What you are asked to do ▸
Each line below that contains the word "agent" must be copied.

Supplied entries ▸
****************

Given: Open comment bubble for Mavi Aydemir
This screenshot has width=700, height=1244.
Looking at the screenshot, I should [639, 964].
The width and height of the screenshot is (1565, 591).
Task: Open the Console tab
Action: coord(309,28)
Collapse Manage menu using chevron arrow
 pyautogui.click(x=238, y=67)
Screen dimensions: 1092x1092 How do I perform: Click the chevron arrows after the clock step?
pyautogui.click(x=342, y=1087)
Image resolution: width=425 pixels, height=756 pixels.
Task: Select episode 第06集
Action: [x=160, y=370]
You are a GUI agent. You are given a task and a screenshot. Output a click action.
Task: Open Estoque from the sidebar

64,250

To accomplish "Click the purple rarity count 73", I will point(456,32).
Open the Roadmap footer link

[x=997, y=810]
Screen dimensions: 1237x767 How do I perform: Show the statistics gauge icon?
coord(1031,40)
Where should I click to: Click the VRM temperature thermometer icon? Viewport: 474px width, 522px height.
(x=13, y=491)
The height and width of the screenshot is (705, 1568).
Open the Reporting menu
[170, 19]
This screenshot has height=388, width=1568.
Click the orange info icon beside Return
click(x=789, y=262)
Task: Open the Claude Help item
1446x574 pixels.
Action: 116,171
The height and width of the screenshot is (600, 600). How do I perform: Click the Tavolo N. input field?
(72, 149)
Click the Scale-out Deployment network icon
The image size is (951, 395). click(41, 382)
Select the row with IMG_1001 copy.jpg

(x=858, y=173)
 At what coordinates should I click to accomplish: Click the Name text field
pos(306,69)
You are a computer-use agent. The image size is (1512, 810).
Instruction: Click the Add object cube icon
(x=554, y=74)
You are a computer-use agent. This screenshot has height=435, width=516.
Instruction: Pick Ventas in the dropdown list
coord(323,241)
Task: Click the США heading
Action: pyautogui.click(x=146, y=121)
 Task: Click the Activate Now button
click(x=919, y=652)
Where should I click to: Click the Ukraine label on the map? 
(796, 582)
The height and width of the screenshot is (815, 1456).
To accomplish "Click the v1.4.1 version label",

****************

Solution below ▸
You are a GUI agent. You are given a task and a screenshot. Output a click action.
You are a computer-use agent. The image size is (1512, 810).
You are a computer-use agent. This screenshot has height=435, width=516.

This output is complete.